→ **Exercise passage**
The Sabin vaccine is used world-wide, and most children with food allergies receive it without incident. However, in the 2009 vaccination campaign conducted in Argentina, four children experienced immediate-type hypersensitivity reactions following vaccination.

Objective

We aimed to review the medical history of the affected children, study their allergic condition after the episodes and analyse the presence of allergenic vaccine components.

Methods

Patients were selected based on their immediate allergic reactions following vaccination. They were assessed for allergies to cow's milk and hen's egg. The presence of cow's milk proteins in the vaccine was tested by various immunoassays involving cow's milk- or α-lactalbumin-specific polyclonal rabbit antiserum and patient sera.

Results

All of the patients had a history of milk allergy, and no history or current evidence of egg hypersensitivity was found. Levels of cow's milk- and Sabin vaccine-specific IgE were increased, and the result of a skin prick test with cow's milk proteins or the Sabin vaccine was positive in each patient. In addition, an ELISA using specific rabbit antiserum detected α-lactalbumin in the Sabin vaccine. When α-lactalbumin was employed as a soluble inhibitor in a competitive ELISA, binding to vaccine-coated plates by cow's milk- or α-lactalbumin-specific rabbit antiserum or by patient serum containing IgE was inhibited.

Conclusions

We have demonstrated that these patients were allergic to cow's milk, and had circulating and mast cell-bound IgE antibodies specific to cow's milk proteins. We found that the Sabin vaccine contained α-lactalbumin, which may have been responsible for the reactions elicited following vaccination with the Sabin and dual viral vaccines in combination.

(Stored data)

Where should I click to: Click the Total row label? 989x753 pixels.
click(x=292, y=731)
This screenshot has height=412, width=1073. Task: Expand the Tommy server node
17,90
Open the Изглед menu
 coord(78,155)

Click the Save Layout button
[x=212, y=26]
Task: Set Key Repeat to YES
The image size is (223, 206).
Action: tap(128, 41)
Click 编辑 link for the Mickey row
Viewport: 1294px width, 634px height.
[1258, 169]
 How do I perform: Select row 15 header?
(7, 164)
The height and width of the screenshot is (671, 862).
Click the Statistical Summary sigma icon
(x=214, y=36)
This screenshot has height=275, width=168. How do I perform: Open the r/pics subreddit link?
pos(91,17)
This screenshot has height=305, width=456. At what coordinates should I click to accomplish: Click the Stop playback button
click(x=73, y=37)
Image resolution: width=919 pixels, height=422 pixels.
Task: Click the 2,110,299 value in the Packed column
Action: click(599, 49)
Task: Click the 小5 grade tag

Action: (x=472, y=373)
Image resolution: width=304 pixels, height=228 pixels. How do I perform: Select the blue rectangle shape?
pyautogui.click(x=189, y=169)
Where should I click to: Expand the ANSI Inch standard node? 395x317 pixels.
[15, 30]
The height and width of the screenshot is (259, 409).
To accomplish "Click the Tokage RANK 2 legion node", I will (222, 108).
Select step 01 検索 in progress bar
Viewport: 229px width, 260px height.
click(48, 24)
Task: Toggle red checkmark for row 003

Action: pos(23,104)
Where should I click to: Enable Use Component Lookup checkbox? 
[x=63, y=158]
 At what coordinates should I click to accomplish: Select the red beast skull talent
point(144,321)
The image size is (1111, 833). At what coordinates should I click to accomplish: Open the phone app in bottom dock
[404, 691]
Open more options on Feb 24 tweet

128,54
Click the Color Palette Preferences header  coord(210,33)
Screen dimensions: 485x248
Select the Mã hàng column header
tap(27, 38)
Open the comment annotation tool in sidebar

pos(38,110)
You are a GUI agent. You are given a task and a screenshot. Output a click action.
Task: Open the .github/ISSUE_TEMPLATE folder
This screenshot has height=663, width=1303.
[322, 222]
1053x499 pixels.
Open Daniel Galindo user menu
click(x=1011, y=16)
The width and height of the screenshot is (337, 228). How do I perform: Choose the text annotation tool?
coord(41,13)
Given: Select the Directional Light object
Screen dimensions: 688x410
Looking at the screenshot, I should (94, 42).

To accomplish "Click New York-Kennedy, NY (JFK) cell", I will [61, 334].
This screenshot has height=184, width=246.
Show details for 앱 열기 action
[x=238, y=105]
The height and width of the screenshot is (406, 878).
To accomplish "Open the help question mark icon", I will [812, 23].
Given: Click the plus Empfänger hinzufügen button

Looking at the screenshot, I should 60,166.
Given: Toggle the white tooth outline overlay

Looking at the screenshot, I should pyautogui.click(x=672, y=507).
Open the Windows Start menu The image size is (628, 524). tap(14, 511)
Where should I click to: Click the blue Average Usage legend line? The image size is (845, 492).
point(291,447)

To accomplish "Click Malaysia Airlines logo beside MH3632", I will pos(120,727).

→ **What is needed**
List every section heading in the passage on the Sabin vaccine.

→ **Exercise output**
Objective, Methods, Results, Conclusions